Prende il via la cinquantesima stagione in Serie A dell’Udinese, la ventottesima consecutiva per i bianconeri che, domani, affronteranno a San Siro il Milan campione d’Italia, proprio come accadde il 10 settembre 1950, giorno della prima gara in Serie A nella storia dell’Udinese.
Alla vigilia del match, ha parlato ai microfoni di Udinese Tv Mister Andrea Sottil.
Ecco le sue parole:

Mister, domani è il giorno dell’esordio in serie A per Lei dopo tanta gavetta, quali le Sue sensazioni?

“Tante e bellissime sensazioni. Ripenso al mio film personale iniziato nel 2011 a Siracusa e arrivare ora ad essere l’allenatore dell’Udinese mi da grande soddisfazione. Il percorso mi è servito molto per crescere ed oggi sono pronto per il debutto, per giunta a San Siro e sarà molto stimolante contro i campioni d’Italia. Ci arrivo molto carico e lucido su quello che dovremo fare ma non nascondo che sarà una bella emozione”.

Sarà una giornata storica per l’Udinese che prende il via per la cinquantesima volta nella sua storia alla Serie A ed è la tredicesima società a riuscirci.

“Sicuramente questo club raggiunge un traguardo storico, grandioso.

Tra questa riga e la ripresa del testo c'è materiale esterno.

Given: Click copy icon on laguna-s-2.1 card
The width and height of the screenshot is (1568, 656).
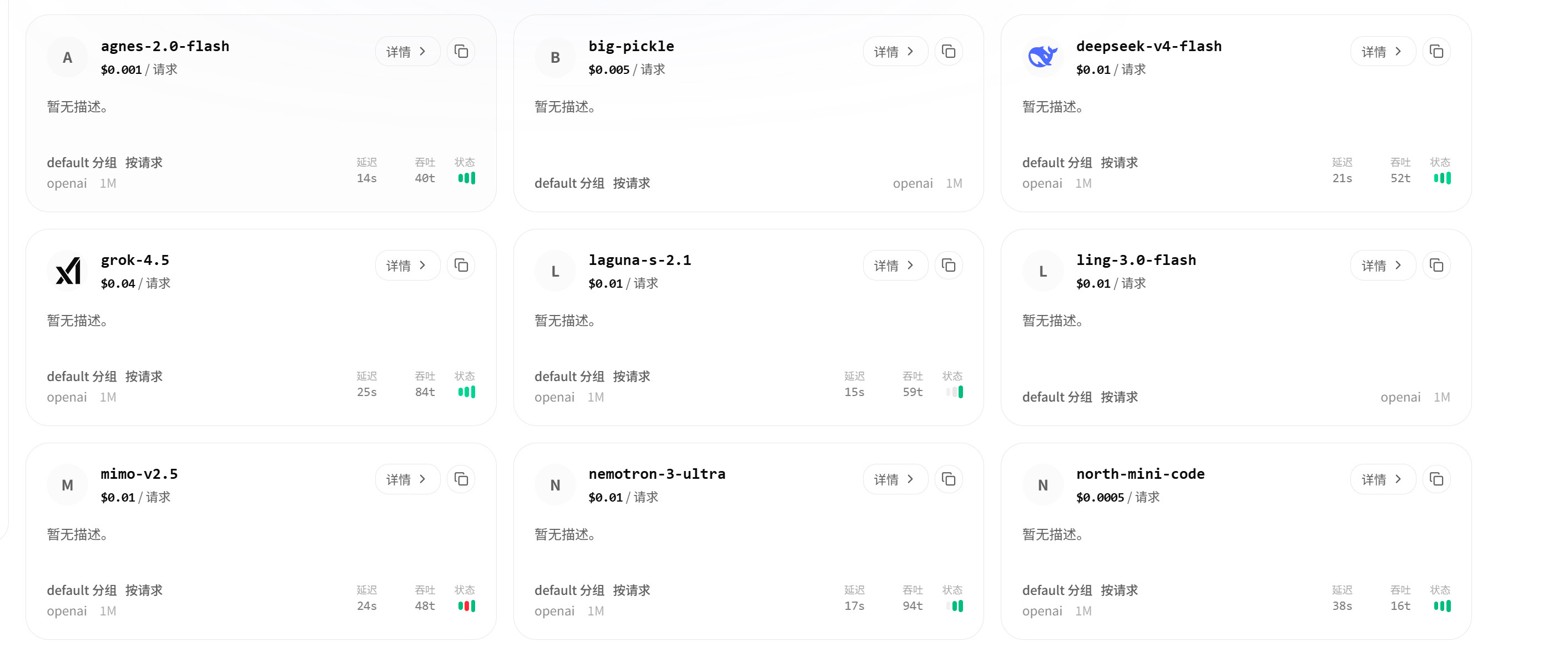Looking at the screenshot, I should tap(949, 266).
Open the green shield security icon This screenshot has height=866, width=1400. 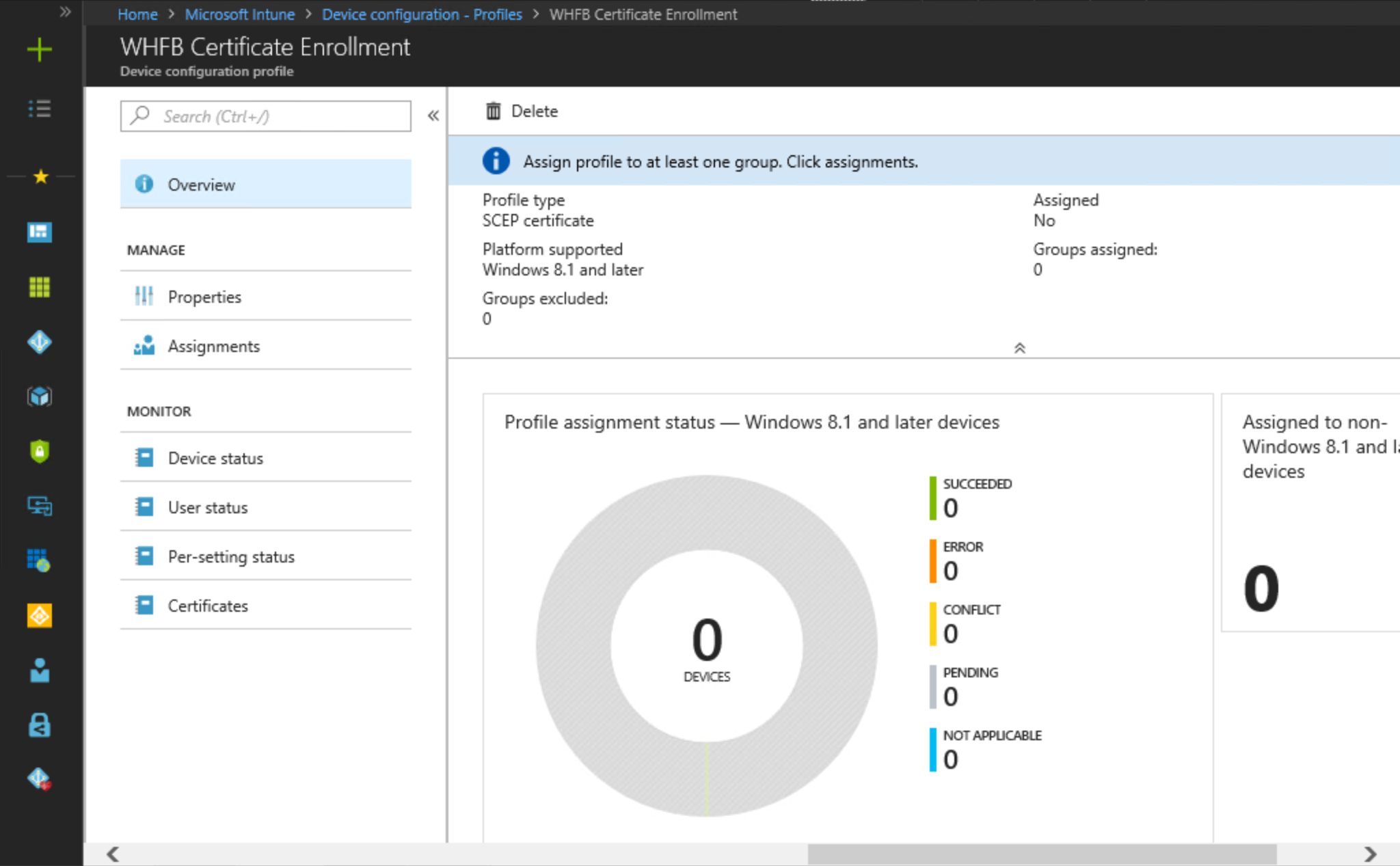click(x=40, y=451)
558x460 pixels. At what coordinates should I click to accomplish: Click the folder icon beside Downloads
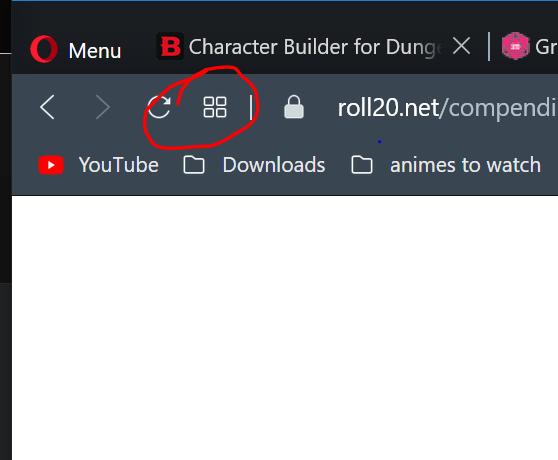click(194, 165)
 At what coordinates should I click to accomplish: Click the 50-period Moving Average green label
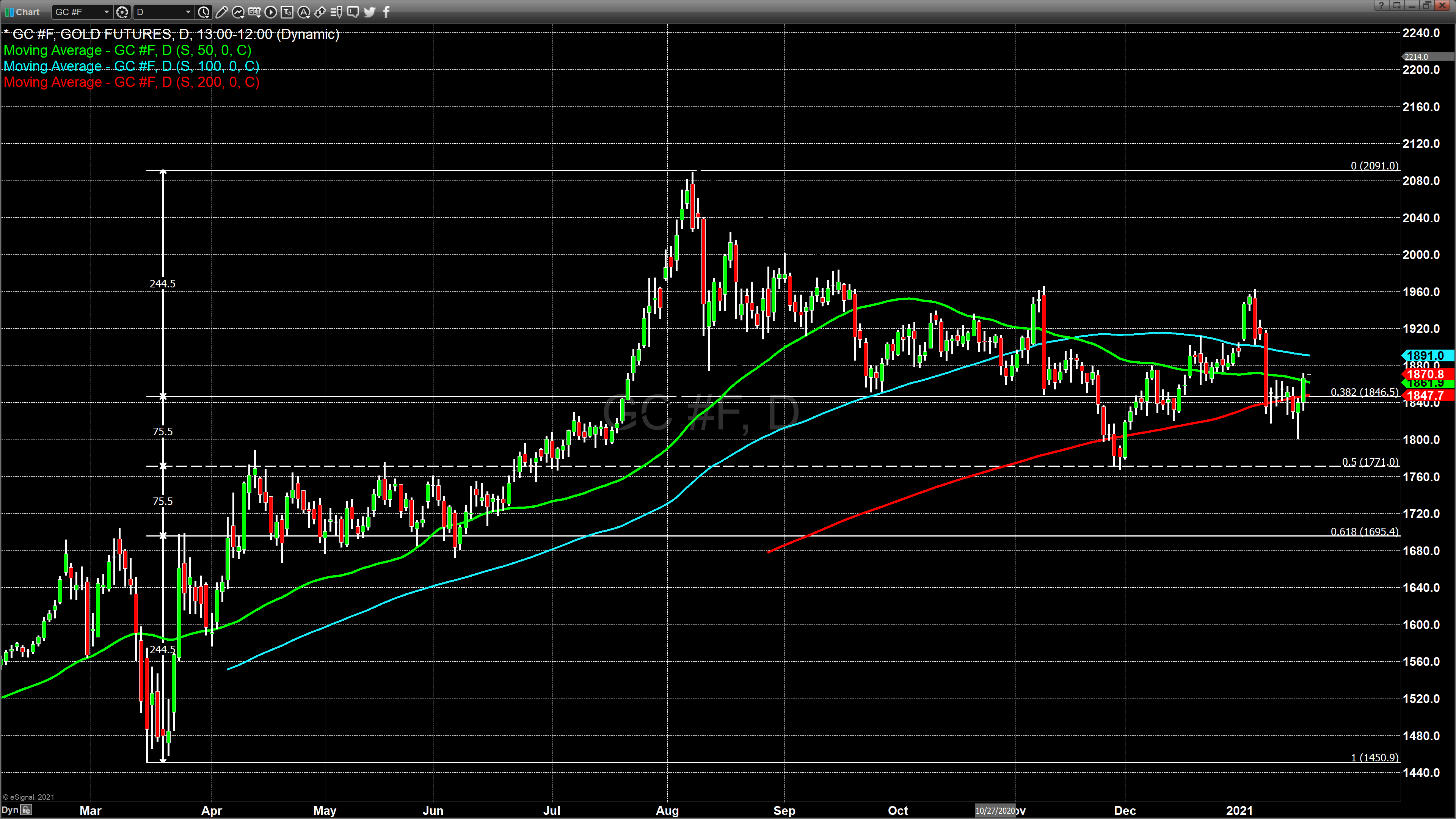(127, 50)
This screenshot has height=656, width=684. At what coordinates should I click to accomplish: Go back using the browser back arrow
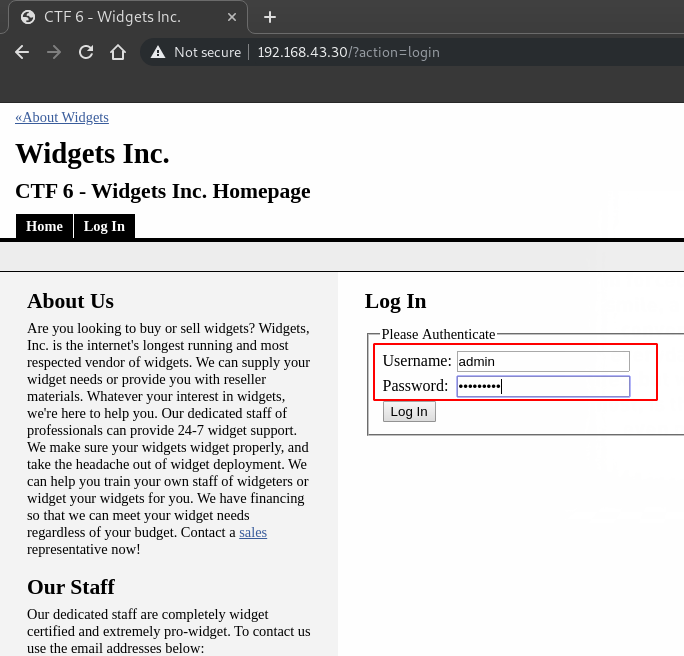click(22, 52)
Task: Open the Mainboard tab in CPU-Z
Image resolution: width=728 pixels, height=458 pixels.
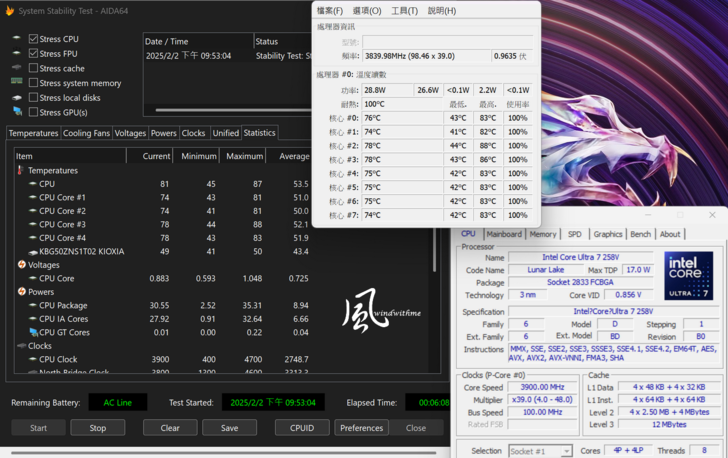Action: tap(504, 234)
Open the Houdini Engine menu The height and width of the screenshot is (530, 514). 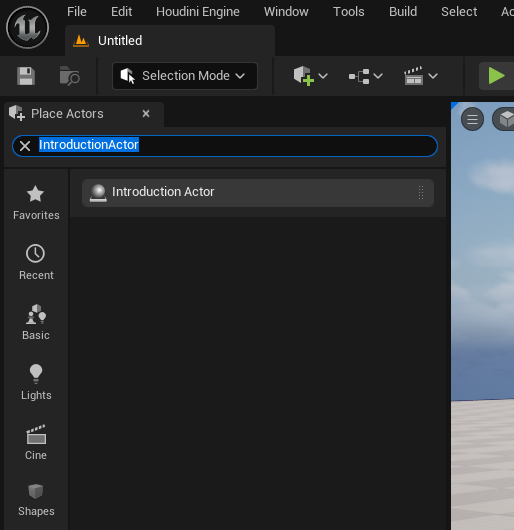pos(198,12)
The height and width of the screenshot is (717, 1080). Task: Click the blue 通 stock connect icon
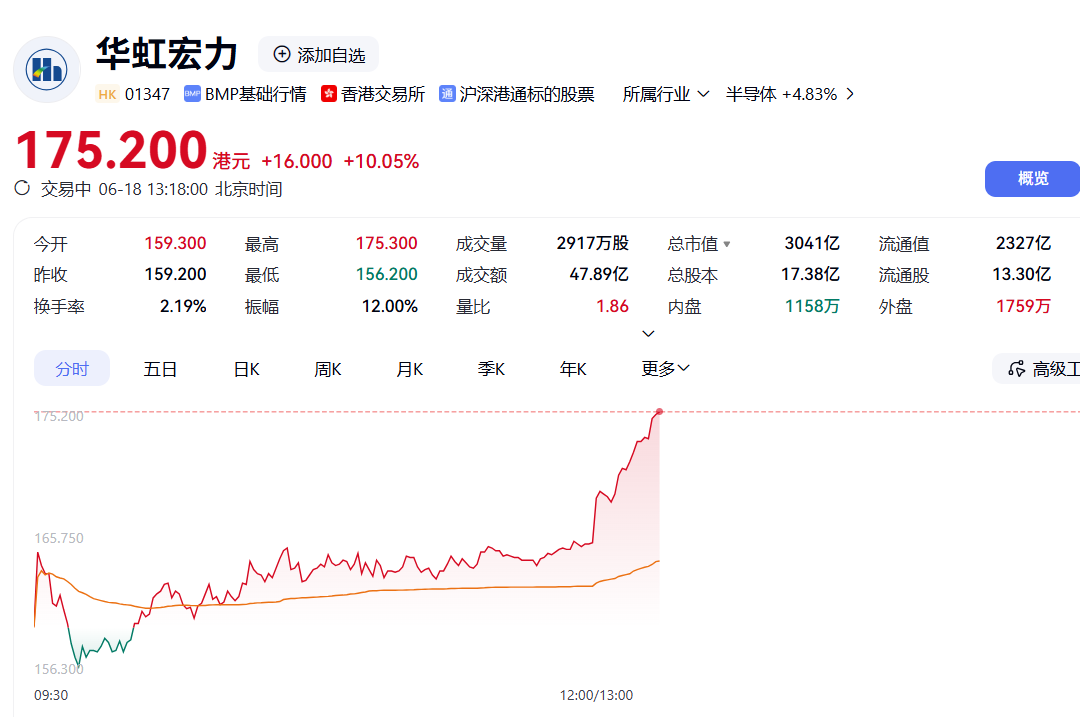[447, 94]
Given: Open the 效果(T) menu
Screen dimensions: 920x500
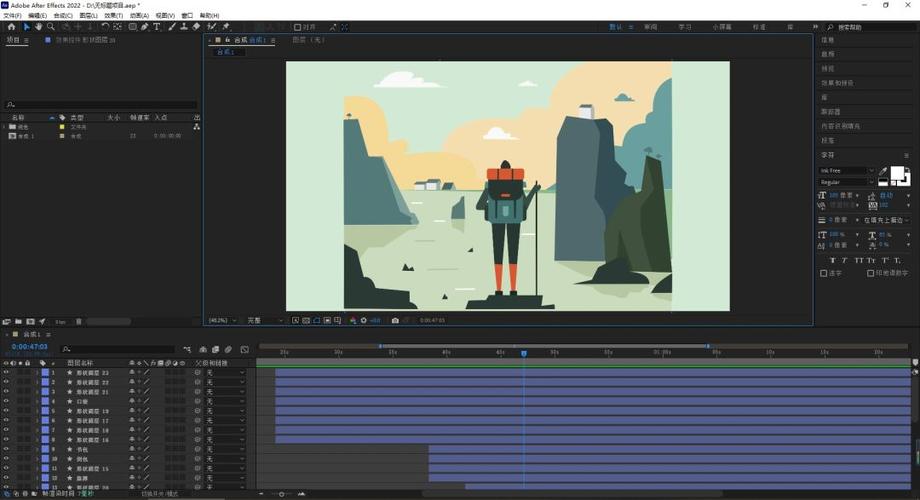Looking at the screenshot, I should click(115, 16).
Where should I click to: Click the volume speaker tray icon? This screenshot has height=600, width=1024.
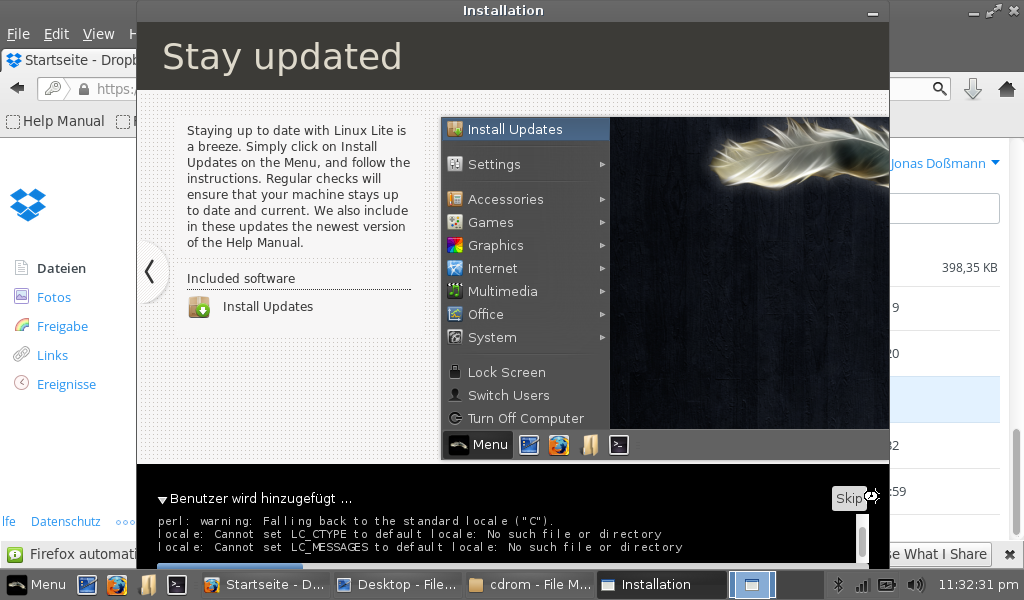[x=914, y=585]
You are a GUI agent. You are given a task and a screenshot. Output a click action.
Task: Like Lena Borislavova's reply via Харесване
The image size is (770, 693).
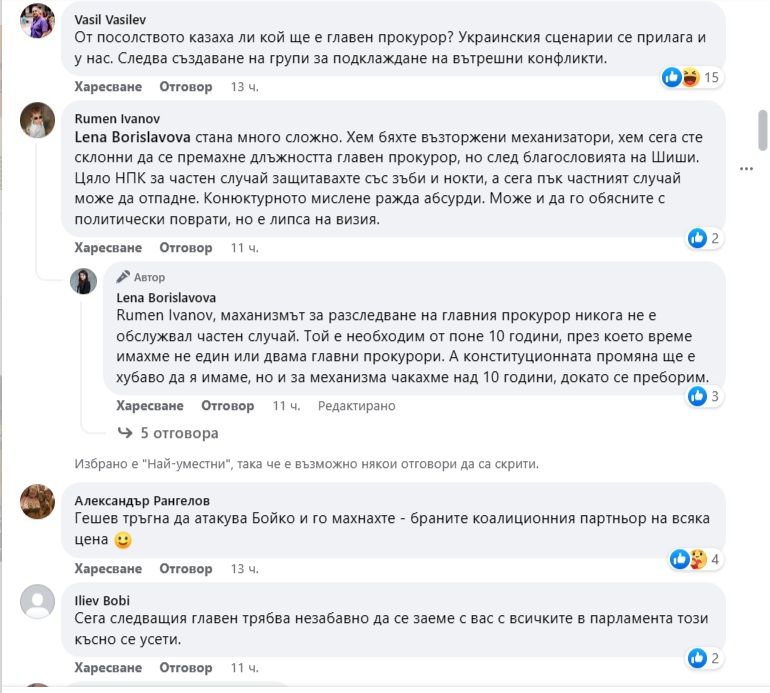[x=150, y=406]
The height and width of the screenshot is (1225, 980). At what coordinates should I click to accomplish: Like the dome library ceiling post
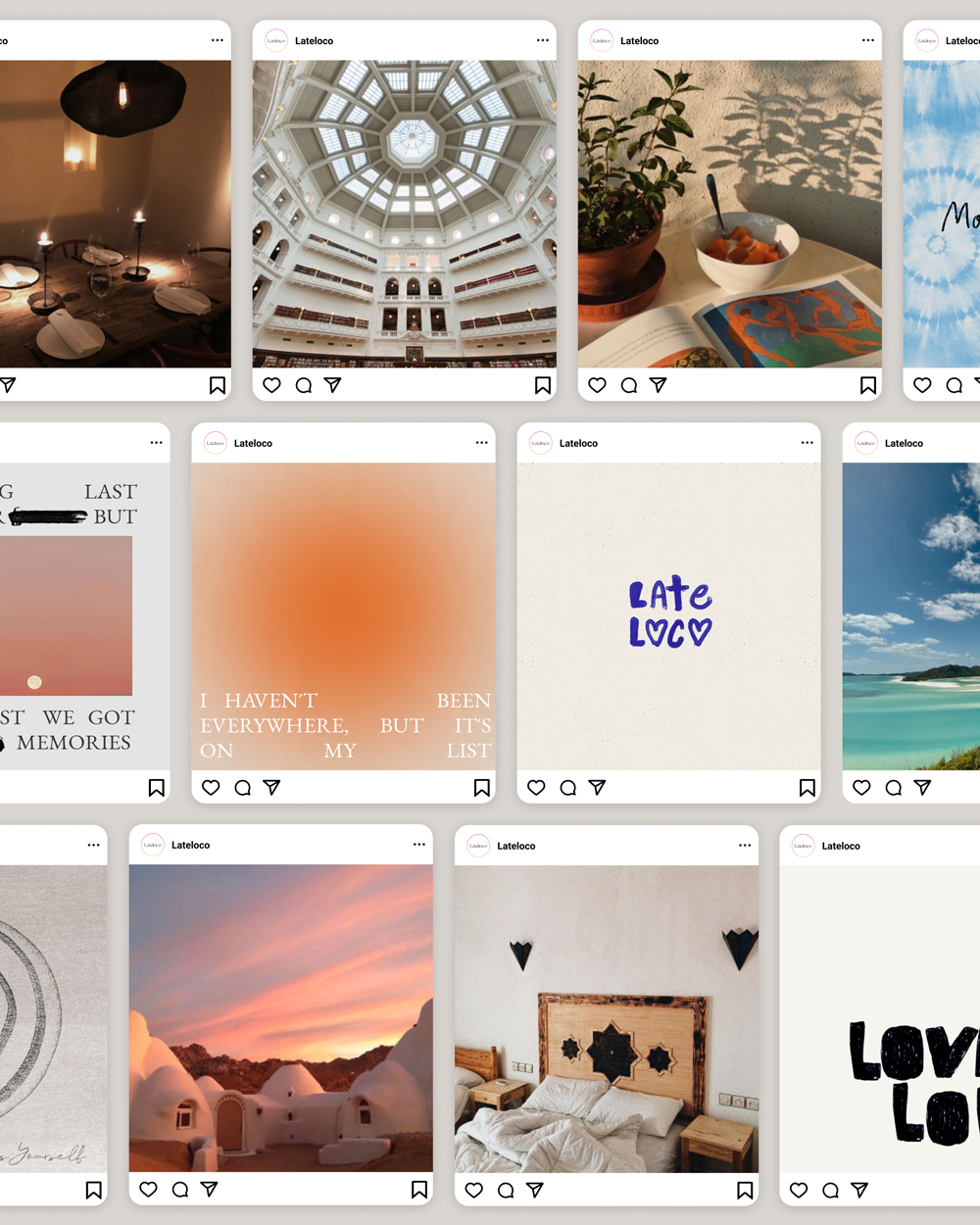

E’ un vanto e, per questo motivo, siamo chiamati ad iniziare col piede giusto ed una grandissima prestazione. La squadra è pronta, abbiamo lavorato duramente e sono sicuro che i ragazzi approcceranno bene a questa partita”.

Su cosa si è focalizzato dopo la partita contro la Feralpi?

“Gli aspetti vanno allenati tutti. Chiaramente abbiamo spostato il focus principalmente sulla compattezza e le distanze, su fase difensiva e difendente collettiva continuando anche il nostro processo di crescita quando abbiamo la palla visto che abbiamo qualità. Lo abbiamo fatto con il video e il lavoro sul campo. Ci siamo concentrati sulla difesa, che ha giocatori forti ma che necessitano di un po’ di tempo in più, soprattutto per i giocatori che arrivano da altri campionati, per registrare i sincronismi tattici. Ho visto, però, una grande predisposizione al lavoro e voglia di migliorarsi, ed è molto importante”.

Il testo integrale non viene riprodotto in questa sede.